---------- Entries provided

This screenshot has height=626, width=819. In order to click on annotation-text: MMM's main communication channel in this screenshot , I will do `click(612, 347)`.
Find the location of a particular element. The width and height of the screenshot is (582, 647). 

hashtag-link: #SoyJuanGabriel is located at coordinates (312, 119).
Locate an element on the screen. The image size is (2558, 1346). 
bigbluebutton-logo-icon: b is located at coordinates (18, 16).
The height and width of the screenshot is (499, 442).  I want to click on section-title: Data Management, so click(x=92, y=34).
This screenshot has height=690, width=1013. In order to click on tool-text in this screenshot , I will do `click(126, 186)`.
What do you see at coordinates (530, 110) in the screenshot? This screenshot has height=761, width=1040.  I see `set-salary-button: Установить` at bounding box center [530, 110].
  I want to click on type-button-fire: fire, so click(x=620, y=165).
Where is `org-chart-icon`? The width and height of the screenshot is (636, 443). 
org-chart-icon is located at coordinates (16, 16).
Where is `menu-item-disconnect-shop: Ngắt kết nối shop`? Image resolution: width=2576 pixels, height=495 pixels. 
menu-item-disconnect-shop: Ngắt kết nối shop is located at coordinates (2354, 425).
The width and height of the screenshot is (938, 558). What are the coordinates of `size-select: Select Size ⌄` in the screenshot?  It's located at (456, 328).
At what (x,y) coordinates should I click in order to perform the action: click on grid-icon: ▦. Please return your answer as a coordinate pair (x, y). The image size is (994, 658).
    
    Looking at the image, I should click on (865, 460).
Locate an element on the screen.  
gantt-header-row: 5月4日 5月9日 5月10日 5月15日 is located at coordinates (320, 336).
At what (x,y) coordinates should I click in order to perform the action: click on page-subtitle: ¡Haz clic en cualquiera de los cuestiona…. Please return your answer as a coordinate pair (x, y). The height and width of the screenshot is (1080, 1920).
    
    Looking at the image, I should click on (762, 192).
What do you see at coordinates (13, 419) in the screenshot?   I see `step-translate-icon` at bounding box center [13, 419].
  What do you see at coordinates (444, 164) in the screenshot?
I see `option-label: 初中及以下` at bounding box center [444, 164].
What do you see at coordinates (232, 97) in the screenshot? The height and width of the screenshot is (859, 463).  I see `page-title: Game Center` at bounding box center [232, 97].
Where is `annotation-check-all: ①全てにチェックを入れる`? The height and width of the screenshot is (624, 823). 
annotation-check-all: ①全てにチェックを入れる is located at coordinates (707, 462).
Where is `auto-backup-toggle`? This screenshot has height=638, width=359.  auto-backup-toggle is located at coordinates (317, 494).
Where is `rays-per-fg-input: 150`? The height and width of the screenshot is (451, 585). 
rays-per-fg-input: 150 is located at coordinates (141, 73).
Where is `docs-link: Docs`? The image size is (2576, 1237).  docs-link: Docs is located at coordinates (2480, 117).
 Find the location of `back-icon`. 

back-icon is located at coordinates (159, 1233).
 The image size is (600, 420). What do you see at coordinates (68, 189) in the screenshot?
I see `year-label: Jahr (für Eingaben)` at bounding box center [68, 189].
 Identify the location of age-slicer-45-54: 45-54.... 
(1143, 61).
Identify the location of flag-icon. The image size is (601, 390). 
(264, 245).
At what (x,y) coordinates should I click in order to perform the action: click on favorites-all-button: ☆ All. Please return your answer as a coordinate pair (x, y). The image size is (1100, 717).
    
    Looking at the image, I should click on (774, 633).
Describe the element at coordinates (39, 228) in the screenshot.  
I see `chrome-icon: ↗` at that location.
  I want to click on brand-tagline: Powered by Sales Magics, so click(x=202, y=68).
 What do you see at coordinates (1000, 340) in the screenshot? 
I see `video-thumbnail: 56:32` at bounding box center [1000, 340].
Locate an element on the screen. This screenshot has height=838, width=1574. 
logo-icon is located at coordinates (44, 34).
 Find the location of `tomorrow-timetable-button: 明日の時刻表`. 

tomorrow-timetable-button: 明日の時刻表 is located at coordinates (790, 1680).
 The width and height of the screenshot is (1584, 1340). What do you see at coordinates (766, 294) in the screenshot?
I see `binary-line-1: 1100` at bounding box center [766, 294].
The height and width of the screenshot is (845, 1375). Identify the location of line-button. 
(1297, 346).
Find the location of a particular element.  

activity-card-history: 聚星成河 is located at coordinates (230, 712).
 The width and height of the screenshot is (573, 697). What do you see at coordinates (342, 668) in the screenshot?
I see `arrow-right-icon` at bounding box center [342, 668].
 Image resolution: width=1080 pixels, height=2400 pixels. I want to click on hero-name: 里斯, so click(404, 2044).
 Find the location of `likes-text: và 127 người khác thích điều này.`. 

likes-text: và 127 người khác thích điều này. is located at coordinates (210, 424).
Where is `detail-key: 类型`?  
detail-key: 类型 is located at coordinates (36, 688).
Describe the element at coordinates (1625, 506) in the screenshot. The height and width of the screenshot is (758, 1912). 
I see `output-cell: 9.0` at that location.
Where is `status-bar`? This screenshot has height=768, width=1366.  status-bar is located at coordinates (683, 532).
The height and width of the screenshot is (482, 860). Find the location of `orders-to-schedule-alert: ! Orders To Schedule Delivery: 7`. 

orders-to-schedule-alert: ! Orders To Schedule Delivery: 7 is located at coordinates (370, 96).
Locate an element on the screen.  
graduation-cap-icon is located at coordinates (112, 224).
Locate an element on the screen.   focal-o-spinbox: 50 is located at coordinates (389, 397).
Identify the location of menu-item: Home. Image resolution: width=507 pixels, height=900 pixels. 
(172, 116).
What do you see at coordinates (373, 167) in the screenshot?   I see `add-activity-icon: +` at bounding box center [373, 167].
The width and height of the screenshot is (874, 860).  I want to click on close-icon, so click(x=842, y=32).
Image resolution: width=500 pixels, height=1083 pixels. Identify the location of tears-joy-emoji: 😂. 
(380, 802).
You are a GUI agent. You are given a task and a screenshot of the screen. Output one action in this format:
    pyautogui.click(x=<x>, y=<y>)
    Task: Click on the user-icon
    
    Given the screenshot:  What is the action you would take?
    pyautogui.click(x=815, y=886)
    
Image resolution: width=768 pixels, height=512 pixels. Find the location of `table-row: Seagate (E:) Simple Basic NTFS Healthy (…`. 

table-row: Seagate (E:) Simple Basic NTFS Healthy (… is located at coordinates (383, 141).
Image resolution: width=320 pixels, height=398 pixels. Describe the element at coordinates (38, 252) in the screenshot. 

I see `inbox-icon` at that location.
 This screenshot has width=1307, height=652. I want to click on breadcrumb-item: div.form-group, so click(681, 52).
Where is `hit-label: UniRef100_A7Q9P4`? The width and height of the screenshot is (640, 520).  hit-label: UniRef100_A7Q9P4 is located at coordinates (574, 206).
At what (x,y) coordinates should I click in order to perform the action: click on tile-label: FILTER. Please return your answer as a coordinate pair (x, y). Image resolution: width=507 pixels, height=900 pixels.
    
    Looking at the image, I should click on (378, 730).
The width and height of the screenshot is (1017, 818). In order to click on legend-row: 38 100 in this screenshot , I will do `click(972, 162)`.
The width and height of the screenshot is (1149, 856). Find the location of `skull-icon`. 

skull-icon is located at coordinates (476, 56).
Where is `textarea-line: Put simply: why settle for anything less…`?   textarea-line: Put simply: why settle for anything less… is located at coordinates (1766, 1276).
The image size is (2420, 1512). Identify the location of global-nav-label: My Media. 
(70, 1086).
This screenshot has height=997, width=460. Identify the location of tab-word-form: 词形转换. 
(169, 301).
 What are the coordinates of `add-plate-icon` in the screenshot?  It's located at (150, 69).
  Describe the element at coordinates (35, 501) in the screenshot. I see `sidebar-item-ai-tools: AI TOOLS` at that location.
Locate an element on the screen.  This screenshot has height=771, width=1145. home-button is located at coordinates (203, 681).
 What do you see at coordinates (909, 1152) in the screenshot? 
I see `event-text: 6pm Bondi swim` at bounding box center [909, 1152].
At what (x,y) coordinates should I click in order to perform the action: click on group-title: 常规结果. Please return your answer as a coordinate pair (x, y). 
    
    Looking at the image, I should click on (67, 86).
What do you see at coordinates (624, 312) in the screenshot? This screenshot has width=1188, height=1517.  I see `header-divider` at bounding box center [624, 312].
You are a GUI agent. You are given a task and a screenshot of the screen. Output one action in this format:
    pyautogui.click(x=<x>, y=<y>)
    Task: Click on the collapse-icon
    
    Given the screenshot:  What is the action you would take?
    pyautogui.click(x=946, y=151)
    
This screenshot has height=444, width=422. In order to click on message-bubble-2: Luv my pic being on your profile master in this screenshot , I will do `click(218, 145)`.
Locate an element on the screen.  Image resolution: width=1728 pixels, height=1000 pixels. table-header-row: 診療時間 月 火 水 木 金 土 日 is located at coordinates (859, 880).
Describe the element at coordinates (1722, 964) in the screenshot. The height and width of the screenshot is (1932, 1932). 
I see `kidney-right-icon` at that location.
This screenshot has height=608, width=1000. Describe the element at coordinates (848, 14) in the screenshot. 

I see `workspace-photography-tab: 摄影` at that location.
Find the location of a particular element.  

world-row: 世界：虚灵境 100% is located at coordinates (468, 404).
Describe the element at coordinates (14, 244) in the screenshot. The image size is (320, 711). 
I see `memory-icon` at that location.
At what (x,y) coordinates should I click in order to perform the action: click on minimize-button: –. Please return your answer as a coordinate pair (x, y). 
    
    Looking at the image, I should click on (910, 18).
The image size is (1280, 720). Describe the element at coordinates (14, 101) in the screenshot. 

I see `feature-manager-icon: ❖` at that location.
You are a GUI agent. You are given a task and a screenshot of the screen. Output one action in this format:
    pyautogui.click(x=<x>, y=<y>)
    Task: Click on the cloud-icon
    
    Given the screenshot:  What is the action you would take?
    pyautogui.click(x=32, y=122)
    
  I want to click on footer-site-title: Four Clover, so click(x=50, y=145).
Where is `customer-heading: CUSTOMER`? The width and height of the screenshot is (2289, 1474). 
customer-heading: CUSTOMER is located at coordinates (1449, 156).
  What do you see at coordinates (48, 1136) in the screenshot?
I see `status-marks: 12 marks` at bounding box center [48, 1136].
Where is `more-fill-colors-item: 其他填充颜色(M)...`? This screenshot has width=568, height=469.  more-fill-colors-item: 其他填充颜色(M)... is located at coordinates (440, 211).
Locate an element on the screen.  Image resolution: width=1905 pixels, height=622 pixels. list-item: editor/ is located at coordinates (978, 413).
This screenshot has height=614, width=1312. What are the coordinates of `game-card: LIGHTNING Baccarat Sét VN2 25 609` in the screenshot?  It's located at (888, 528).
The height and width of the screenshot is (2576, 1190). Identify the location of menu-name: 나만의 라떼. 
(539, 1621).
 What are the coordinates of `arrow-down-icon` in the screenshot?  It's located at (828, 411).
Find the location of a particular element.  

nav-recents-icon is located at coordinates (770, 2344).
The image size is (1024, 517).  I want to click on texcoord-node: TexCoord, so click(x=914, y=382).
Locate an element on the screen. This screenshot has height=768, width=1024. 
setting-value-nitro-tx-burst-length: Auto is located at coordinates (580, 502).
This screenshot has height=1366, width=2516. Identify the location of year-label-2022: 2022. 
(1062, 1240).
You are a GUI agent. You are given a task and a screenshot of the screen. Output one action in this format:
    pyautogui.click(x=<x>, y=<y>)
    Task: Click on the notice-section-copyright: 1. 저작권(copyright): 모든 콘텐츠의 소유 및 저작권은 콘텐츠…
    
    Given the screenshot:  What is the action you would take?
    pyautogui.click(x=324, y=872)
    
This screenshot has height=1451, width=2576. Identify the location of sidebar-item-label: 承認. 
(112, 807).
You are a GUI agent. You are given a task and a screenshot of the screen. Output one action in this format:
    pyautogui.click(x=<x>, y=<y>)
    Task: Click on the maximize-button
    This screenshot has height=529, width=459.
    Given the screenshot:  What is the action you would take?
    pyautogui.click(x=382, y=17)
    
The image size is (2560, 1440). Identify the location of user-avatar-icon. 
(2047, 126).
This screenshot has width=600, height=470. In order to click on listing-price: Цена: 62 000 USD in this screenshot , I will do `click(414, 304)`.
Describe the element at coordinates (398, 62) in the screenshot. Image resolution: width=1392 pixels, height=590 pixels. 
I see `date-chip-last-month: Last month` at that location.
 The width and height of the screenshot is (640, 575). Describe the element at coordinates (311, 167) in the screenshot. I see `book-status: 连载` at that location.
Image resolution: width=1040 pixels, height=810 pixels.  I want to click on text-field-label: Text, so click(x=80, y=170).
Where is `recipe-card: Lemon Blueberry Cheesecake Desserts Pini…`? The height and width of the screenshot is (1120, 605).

--------------------

● **What the exercise asks**: Retype the entries from their first line through the line containing "gantt-header-row: 5月4日 5月9日", with both of those lines included and every character kept the same.

● **Solution to this task**:
This screenshot has height=626, width=819. In order to click on annotation-text: MMM's main communication channel in this screenshot , I will do `click(612, 347)`.
Find the location of a particular element. The width and height of the screenshot is (582, 647). 

hashtag-link: #SoyJuanGabriel is located at coordinates (312, 119).
Locate an element on the screen. The image size is (2558, 1346). 
bigbluebutton-logo-icon: b is located at coordinates (18, 16).
The height and width of the screenshot is (499, 442).  I want to click on section-title: Data Management, so click(x=92, y=34).
This screenshot has height=690, width=1013. In order to click on tool-text in this screenshot , I will do `click(126, 186)`.
What do you see at coordinates (530, 110) in the screenshot? This screenshot has height=761, width=1040.  I see `set-salary-button: Установить` at bounding box center [530, 110].
  I want to click on type-button-fire: fire, so click(x=620, y=165).
Where is `org-chart-icon`? The width and height of the screenshot is (636, 443). 
org-chart-icon is located at coordinates (16, 16).
Where is `menu-item-disconnect-shop: Ngắt kết nối shop`? Image resolution: width=2576 pixels, height=495 pixels. 
menu-item-disconnect-shop: Ngắt kết nối shop is located at coordinates (2354, 425).
The width and height of the screenshot is (938, 558). What are the coordinates of `size-select: Select Size ⌄` in the screenshot?  It's located at (456, 328).
At what (x,y) coordinates should I click in order to perform the action: click on grid-icon: ▦. Please return your answer as a coordinate pair (x, y). The image size is (994, 658).
    
    Looking at the image, I should click on (865, 460).
Locate an element on the screen.  
gantt-header-row: 5月4日 5月9日 5月10日 5月15日 is located at coordinates (320, 336).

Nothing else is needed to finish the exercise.